レザリアと彗丈。いけない、この二人を組み合わせたらどんな化学反応を起こすか分かったもんじゃない。
顔色が青くなっていくレザリア。そんな彼女らを横目に、グリムは考え込んだ様子で疑問を口にした。
「彗丈、私からも質問だ。いいかな?」
「ああ、この際だ。

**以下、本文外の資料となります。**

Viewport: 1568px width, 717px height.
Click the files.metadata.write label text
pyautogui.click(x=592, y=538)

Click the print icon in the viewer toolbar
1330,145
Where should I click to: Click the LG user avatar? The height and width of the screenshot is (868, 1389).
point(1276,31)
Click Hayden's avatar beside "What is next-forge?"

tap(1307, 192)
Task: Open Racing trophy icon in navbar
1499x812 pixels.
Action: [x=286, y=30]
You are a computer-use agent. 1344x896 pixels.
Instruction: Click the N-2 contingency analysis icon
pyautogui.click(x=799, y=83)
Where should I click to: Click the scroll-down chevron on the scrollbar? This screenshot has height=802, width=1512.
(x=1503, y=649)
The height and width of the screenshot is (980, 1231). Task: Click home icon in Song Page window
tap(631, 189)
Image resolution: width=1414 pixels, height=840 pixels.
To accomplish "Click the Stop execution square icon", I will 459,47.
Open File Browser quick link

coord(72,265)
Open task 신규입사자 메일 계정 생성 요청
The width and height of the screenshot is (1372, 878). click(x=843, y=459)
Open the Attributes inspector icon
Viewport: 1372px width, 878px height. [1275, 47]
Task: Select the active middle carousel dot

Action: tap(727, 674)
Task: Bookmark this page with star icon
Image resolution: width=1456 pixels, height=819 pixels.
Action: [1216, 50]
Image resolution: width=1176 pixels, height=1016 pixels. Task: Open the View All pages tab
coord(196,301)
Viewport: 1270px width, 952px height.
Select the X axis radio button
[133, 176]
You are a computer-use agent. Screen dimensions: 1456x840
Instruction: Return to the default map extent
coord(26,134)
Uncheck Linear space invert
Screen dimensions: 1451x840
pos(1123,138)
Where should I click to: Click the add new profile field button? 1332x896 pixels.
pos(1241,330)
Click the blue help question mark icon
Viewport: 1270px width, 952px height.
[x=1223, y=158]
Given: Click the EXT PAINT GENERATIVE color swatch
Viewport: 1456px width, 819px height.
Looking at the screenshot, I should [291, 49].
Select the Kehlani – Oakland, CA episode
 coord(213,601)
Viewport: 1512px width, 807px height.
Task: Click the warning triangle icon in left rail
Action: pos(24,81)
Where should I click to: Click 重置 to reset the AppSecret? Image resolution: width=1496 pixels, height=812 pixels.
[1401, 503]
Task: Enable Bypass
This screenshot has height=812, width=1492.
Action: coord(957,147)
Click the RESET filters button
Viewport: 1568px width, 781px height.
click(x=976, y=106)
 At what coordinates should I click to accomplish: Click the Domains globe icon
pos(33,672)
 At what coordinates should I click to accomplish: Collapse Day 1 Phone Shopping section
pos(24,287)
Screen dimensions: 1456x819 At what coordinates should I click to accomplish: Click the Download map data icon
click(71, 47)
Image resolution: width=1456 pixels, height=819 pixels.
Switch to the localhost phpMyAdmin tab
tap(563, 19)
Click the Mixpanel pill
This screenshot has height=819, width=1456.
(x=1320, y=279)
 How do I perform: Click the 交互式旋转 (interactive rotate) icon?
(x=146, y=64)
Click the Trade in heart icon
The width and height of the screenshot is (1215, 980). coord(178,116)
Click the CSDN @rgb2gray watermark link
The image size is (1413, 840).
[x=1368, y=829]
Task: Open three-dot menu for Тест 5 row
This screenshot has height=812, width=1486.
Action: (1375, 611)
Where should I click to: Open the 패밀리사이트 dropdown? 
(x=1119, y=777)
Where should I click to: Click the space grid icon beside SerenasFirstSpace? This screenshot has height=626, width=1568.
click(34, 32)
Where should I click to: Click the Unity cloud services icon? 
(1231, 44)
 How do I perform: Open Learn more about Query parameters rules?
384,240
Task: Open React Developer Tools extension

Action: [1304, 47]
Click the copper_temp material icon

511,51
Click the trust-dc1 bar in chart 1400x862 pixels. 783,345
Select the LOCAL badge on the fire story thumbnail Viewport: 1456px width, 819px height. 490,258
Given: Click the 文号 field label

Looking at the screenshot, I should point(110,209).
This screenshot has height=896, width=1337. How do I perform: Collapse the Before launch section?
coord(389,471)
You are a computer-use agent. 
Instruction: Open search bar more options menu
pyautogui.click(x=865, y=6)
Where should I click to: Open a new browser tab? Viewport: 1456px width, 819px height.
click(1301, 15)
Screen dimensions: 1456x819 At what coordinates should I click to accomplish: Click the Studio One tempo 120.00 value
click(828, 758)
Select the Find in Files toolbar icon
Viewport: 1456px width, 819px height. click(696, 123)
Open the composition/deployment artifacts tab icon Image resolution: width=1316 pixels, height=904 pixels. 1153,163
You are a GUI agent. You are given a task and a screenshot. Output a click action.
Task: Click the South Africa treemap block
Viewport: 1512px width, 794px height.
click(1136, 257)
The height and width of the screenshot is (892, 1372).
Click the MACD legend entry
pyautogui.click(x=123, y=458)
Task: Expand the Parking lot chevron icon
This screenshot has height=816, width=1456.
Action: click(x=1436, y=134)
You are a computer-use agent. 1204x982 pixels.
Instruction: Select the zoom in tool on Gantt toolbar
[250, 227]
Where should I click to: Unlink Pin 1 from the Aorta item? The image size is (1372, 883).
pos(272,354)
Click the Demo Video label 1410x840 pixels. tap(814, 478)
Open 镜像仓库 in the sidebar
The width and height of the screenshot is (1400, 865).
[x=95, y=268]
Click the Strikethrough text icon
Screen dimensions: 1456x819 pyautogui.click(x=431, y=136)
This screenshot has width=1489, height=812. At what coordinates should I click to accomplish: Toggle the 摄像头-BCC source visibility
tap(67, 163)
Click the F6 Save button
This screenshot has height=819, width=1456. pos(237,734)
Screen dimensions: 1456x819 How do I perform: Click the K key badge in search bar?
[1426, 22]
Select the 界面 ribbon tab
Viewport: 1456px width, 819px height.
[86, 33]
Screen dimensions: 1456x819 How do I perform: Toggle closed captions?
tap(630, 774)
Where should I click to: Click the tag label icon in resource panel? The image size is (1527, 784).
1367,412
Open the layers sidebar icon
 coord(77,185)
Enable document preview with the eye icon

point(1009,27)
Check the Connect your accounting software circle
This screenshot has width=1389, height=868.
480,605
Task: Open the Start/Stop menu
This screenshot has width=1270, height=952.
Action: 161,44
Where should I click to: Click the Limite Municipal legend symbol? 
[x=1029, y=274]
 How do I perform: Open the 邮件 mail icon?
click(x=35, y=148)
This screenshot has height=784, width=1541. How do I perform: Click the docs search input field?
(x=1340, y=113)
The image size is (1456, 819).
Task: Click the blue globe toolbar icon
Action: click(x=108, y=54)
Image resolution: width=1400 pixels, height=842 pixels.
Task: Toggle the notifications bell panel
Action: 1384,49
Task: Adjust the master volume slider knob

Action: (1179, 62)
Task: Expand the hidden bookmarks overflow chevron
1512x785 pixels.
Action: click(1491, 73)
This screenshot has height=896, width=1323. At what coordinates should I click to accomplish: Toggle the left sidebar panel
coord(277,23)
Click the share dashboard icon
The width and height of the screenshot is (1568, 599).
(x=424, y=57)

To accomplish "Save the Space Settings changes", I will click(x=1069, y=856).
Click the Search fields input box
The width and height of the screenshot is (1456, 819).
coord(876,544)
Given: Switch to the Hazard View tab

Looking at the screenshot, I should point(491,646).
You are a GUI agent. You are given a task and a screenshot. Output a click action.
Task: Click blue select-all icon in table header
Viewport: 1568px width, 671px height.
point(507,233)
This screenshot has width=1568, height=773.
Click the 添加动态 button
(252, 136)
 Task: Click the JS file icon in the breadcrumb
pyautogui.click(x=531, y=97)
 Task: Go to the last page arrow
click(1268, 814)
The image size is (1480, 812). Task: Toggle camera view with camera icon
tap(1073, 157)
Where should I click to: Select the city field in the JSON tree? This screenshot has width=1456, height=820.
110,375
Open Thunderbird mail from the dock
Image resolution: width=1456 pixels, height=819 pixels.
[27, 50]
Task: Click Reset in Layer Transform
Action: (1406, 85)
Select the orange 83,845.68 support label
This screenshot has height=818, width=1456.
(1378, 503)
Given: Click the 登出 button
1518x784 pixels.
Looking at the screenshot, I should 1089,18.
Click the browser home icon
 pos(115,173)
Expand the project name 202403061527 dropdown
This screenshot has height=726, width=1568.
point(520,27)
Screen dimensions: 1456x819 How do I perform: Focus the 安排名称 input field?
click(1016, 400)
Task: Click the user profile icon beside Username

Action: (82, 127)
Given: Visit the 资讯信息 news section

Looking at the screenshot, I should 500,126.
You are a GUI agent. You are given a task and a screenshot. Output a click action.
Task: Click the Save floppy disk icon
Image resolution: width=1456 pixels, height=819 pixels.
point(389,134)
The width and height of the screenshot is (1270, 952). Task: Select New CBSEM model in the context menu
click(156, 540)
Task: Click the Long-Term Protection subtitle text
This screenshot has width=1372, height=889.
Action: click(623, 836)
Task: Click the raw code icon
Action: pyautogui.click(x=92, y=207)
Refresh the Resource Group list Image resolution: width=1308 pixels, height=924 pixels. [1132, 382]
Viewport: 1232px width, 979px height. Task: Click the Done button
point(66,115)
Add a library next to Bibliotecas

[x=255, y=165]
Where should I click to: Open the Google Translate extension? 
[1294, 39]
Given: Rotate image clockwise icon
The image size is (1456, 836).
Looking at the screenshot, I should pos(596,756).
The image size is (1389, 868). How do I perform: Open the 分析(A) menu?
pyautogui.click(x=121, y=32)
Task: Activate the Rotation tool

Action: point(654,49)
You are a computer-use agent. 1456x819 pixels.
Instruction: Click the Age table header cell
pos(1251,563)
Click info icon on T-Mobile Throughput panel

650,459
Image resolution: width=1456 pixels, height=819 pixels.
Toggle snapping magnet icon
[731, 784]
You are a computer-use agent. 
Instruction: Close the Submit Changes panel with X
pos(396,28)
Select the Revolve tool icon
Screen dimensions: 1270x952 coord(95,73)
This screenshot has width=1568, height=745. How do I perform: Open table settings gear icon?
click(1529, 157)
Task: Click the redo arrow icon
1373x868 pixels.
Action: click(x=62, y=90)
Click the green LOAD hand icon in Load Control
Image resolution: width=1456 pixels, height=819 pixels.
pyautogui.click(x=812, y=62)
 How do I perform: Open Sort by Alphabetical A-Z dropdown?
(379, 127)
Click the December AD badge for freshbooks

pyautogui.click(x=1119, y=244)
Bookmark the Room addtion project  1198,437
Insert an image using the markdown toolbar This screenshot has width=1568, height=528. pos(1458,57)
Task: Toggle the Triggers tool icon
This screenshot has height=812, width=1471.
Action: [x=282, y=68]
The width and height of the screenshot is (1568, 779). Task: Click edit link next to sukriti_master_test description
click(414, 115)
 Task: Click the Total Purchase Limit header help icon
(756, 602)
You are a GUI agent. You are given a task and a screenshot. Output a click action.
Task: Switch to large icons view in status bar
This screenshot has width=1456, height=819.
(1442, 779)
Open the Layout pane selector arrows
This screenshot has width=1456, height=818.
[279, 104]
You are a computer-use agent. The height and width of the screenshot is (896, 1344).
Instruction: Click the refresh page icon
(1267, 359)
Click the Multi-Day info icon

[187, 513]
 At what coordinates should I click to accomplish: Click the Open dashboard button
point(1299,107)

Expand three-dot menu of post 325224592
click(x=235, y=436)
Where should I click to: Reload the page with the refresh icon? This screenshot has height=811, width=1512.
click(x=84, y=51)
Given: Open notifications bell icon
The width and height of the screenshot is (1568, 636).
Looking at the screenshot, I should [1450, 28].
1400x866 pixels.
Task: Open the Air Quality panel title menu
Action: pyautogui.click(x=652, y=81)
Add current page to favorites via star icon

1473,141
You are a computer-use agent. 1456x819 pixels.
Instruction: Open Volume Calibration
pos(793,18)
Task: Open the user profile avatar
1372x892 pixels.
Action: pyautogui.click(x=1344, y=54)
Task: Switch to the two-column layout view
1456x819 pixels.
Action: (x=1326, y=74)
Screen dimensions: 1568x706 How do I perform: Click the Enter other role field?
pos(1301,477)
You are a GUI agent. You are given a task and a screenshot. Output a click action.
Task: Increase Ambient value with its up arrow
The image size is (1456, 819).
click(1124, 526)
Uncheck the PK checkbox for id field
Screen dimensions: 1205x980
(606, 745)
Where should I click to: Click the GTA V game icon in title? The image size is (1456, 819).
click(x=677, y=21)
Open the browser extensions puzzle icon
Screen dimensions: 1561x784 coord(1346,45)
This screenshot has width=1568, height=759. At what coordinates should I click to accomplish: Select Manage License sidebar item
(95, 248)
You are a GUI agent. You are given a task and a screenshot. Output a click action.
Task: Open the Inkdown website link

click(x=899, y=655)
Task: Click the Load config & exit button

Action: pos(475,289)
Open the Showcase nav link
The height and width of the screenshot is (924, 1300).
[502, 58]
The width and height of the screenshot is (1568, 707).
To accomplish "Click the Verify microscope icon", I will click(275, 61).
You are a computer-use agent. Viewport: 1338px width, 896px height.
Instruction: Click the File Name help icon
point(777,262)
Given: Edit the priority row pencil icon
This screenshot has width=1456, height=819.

なんでも聞いてくれ」
「なぜ、キミはあの時『白い燕人形』にアクセスして自らを不利な状況に追い込んだ? 黙ってさえいれば、疑念は持たれたとしても何とかなったかもしれない。何か、あるのか?」
その質問を聞き、今まで穏やかだった彗丈の顔つきが、急に真面目になった。
彼は重々しく、口を開く。
「……そう、僕がこの能力を秘密にしていたい、なんて言ってられない危機が、今、このトロア地方に迫っている——」
静かに言葉の続きを待つ面々。彗丈はそんな皆を一人ずつ見渡し、最後に誠司の顔を見据えた。